In the case of missing data (progesteron intensity), Krippendorff’s alpha showed a slightly lower estimate than Fleiss’ K which is in line with the results of the simulation study.

For variables with more than two measurement levels, we also assessed how the use of an ordinal scale instead of a nominal one affected the predicted reliability. As Fleiss’ K does not provide the option of ordinal scaling, we performed this analysis for Krippendorff’s alpha only. Alpha estimates increased by 15–50 % when using an ordinal scale compared to a nominal one. However, use of an ordinal scale gives for these variable correct estimates of alpha as data were collected in an ordinal way. Here, we could obtain point estimates from 0.70 (HER-2 score) to 0.88 (estrogen group) indicating substantial agreement between raters.

Discussion

We compared the performance of Fleiss’ K and Krippendorff’s alpha as measures of inter-rater reliability. Both coefficients are highly flexible as they can handle two or more raters and categories. In our simulation study as well as in a case study, point estimates of Fleiss’ K and Krippendorff’s alpha were very similar and were not associated with over- or underestimation. The asymptotic confidence interval for Fleiss’ K led to a very low coverage probability, while the standard bootstrap interval led to very similar and valid results for both, Fleiss’ K and Krippendorff’s alpha. The limitations of the asymptotic confidence interval approach are linked to the fact that the underlying asymptotic normal distribution holds only true for the hypothesis that the true Fleiss’ K is equal to zero. For shifted null hypotheses (we simulated true values between 0.4 and 0.93), the standard error is no longer appropriate [18, 23]. As bootstrap confidence intervals are not based on assumptions about the underlying distribution, they offer a better approach in cases where the derivation of the correct standard error for specific hypotheses is not straight forward [2426].

In a technical sense, our conclusions are only valid for the investigated simulation scenarios, which we, however, varied in a very wide and general way.
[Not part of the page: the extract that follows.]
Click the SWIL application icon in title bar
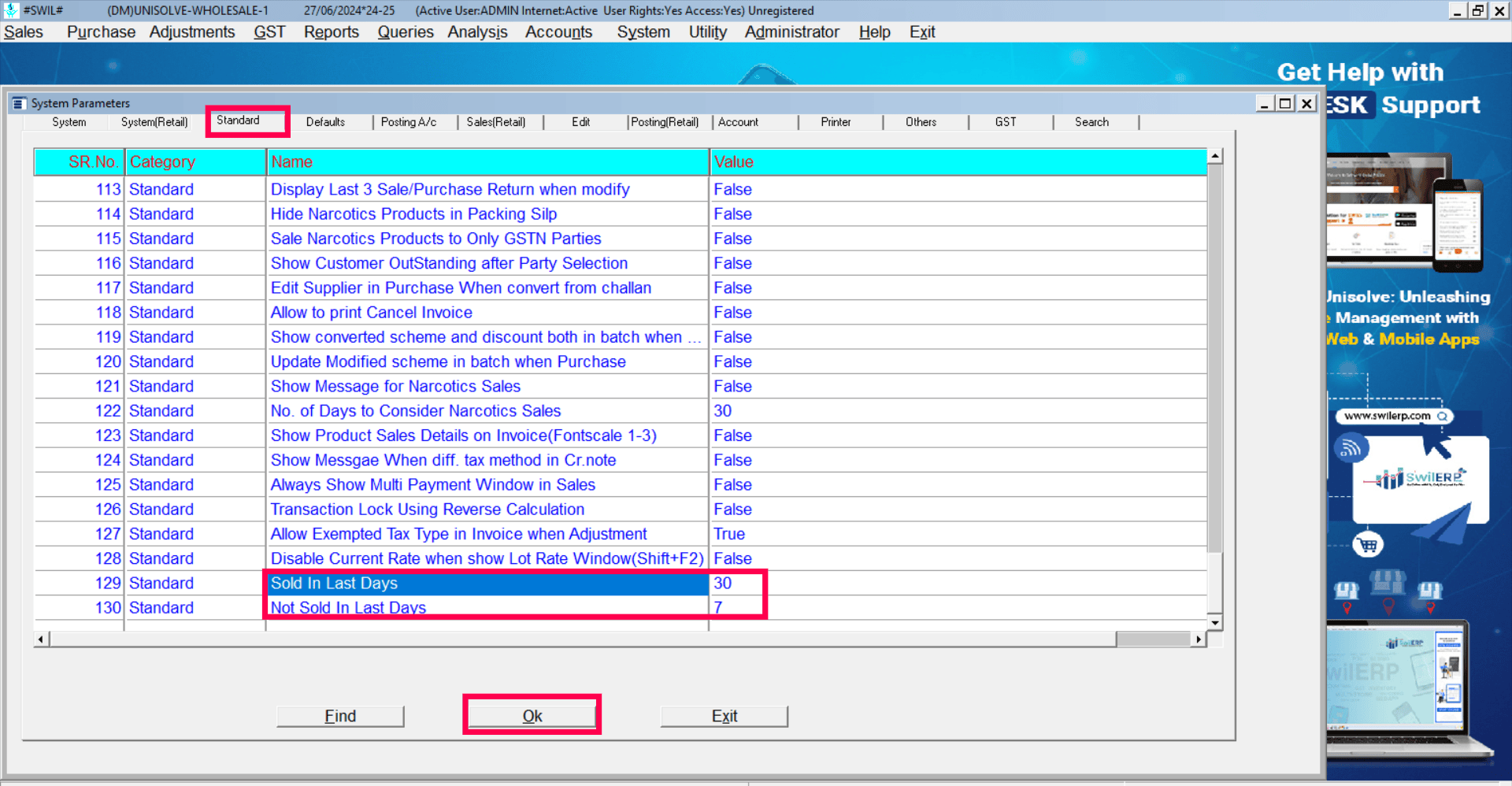 point(11,10)
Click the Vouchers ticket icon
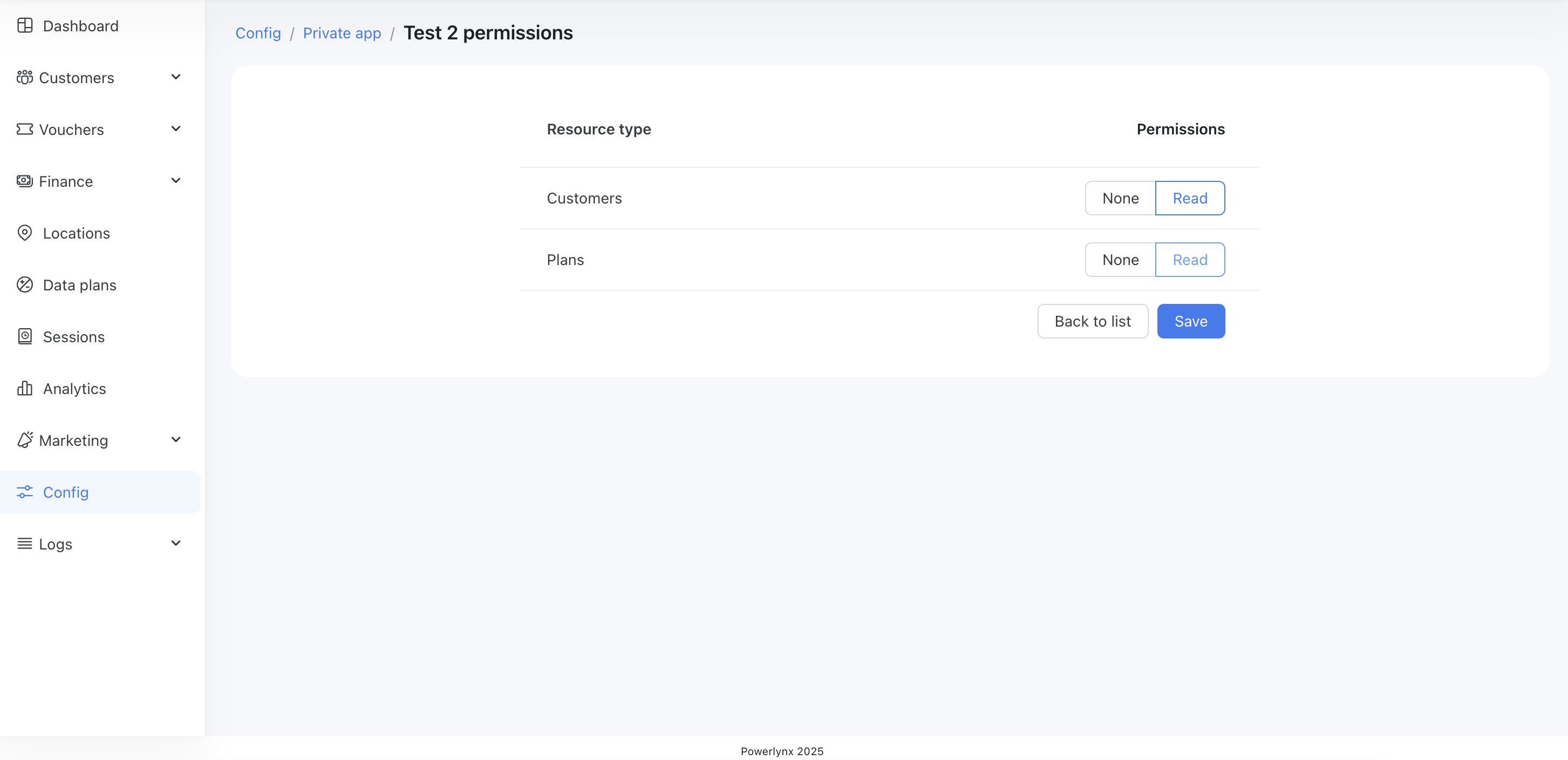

Although we did not specifically investigate if the results of this study can be transferred to the assessment of intra-rater agreement, we are confident that the results of our study are also valid for this application area of Krippendorff’s alpha and Fleiss’ K as there is no systematic difference in the way the parameters are assessed. Moreover, the simulation results for the missing data analysis are only valid for MCAR conditions as we did not investigate scenarios in which data were missing at random or missing not at random. However, in many real-life reliability studies the MCAR assumption may hold as missingness is indeed completely random, for example because each subject is only assessed by a random subset of raters due to time, ethical or technical constraints.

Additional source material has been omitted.